--- START ---
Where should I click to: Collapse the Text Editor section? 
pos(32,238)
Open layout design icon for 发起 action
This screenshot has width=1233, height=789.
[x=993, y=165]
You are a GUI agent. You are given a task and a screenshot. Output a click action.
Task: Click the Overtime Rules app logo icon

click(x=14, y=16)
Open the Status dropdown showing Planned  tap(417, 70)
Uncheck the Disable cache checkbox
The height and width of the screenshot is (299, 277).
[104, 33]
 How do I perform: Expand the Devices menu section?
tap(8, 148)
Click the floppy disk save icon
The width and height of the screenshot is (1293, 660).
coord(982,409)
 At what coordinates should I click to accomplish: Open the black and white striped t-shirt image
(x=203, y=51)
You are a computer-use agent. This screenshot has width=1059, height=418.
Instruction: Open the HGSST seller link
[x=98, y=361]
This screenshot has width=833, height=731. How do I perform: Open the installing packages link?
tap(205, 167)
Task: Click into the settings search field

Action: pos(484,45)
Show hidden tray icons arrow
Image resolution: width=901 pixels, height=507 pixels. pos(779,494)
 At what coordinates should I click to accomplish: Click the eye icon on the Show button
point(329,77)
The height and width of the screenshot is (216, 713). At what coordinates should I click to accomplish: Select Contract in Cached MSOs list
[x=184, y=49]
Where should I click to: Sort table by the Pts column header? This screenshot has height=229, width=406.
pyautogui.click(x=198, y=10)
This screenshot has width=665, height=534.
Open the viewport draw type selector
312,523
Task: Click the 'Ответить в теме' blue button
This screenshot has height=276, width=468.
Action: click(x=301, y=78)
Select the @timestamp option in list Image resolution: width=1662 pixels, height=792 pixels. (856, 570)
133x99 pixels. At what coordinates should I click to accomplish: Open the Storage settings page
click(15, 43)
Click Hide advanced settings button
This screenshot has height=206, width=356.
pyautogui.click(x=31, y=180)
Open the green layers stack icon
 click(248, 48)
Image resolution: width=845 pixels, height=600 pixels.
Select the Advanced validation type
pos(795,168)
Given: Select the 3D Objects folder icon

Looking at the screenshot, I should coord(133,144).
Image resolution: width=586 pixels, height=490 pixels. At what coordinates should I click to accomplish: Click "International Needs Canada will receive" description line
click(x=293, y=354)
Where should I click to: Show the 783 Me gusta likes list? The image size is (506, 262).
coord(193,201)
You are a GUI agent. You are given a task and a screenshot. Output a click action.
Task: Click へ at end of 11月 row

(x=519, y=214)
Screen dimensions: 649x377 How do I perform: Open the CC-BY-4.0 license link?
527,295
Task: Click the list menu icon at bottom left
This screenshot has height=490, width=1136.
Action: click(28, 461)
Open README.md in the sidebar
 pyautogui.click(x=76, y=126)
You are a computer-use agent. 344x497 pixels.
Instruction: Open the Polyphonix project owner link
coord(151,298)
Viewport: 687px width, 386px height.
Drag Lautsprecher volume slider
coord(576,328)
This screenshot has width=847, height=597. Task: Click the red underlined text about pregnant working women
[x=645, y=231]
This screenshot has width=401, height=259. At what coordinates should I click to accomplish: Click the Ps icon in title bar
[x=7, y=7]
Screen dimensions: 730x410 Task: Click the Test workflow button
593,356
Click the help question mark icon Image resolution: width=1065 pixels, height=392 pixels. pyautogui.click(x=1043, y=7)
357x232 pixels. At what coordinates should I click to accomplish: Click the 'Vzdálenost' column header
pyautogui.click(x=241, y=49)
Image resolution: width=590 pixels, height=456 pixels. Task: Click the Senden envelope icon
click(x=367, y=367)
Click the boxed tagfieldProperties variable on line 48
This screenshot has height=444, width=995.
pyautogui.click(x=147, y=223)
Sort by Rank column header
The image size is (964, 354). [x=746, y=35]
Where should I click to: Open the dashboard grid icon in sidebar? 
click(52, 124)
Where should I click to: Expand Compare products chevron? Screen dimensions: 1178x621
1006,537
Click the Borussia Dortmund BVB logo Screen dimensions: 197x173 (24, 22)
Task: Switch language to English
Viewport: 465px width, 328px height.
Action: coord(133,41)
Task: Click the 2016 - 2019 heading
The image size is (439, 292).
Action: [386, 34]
--- END ---
Work instruction:
Repeat the material word for word, in full.

Result:
Where should I click to: Collapse the Text Editor section? 
pos(32,238)
Open layout design icon for 发起 action
This screenshot has width=1233, height=789.
[x=993, y=165]
You are a GUI agent. You are given a task and a screenshot. Output a click action.
Task: Click the Overtime Rules app logo icon

click(x=14, y=16)
Open the Status dropdown showing Planned  tap(417, 70)
Uncheck the Disable cache checkbox
The height and width of the screenshot is (299, 277).
[104, 33]
 How do I perform: Expand the Devices menu section?
tap(8, 148)
Click the floppy disk save icon
The width and height of the screenshot is (1293, 660).
coord(982,409)
 At what coordinates should I click to accomplish: Open the black and white striped t-shirt image
(x=203, y=51)
You are a computer-use agent. This screenshot has width=1059, height=418.
Instruction: Open the HGSST seller link
[x=98, y=361]
This screenshot has width=833, height=731. How do I perform: Open the installing packages link?
tap(205, 167)
Task: Click into the settings search field

Action: pos(484,45)
Show hidden tray icons arrow
Image resolution: width=901 pixels, height=507 pixels. pos(779,494)
 At what coordinates should I click to accomplish: Click the eye icon on the Show button
point(329,77)
The height and width of the screenshot is (216, 713). At what coordinates should I click to accomplish: Select Contract in Cached MSOs list
[x=184, y=49]
Where should I click to: Sort table by the Pts column header? This screenshot has height=229, width=406.
pyautogui.click(x=198, y=10)
This screenshot has width=665, height=534.
Open the viewport draw type selector
312,523
Task: Click the 'Ответить в теме' blue button
This screenshot has height=276, width=468.
Action: click(x=301, y=78)
Select the @timestamp option in list Image resolution: width=1662 pixels, height=792 pixels. (856, 570)
133x99 pixels. At what coordinates should I click to accomplish: Open the Storage settings page
click(15, 43)
Click Hide advanced settings button
This screenshot has height=206, width=356.
pyautogui.click(x=31, y=180)
Open the green layers stack icon
 click(248, 48)
Image resolution: width=845 pixels, height=600 pixels.
Select the Advanced validation type
pos(795,168)
Given: Select the 3D Objects folder icon

Looking at the screenshot, I should coord(133,144).
Image resolution: width=586 pixels, height=490 pixels. At what coordinates should I click to accomplish: Click "International Needs Canada will receive" description line
click(x=293, y=354)
Where should I click to: Show the 783 Me gusta likes list? The image size is (506, 262).
coord(193,201)
You are a GUI agent. You are given a task and a screenshot. Output a click action.
Task: Click へ at end of 11月 row

(x=519, y=214)
Screen dimensions: 649x377 How do I perform: Open the CC-BY-4.0 license link?
527,295
Task: Click the list menu icon at bottom left
This screenshot has height=490, width=1136.
Action: click(28, 461)
Open README.md in the sidebar
 pyautogui.click(x=76, y=126)
You are a computer-use agent. 344x497 pixels.
Instruction: Open the Polyphonix project owner link
coord(151,298)
Viewport: 687px width, 386px height.
Drag Lautsprecher volume slider
coord(576,328)
This screenshot has width=847, height=597. Task: Click the red underlined text about pregnant working women
[x=645, y=231]
This screenshot has width=401, height=259. At what coordinates should I click to accomplish: Click the Ps icon in title bar
[x=7, y=7]
Screen dimensions: 730x410 Task: Click the Test workflow button
593,356
Click the help question mark icon Image resolution: width=1065 pixels, height=392 pixels. pyautogui.click(x=1043, y=7)
357x232 pixels. At what coordinates should I click to accomplish: Click the 'Vzdálenost' column header
pyautogui.click(x=241, y=49)
Image resolution: width=590 pixels, height=456 pixels. Task: Click the Senden envelope icon
click(x=367, y=367)
Click the boxed tagfieldProperties variable on line 48
This screenshot has height=444, width=995.
pyautogui.click(x=147, y=223)
Sort by Rank column header
The image size is (964, 354). [x=746, y=35]
Where should I click to: Open the dashboard grid icon in sidebar? 
click(52, 124)
Where should I click to: Expand Compare products chevron? Screen dimensions: 1178x621
1006,537
Click the Borussia Dortmund BVB logo Screen dimensions: 197x173 (24, 22)
Task: Switch language to English
Viewport: 465px width, 328px height.
Action: coord(133,41)
Task: Click the 2016 - 2019 heading
The image size is (439, 292).
Action: [386, 34]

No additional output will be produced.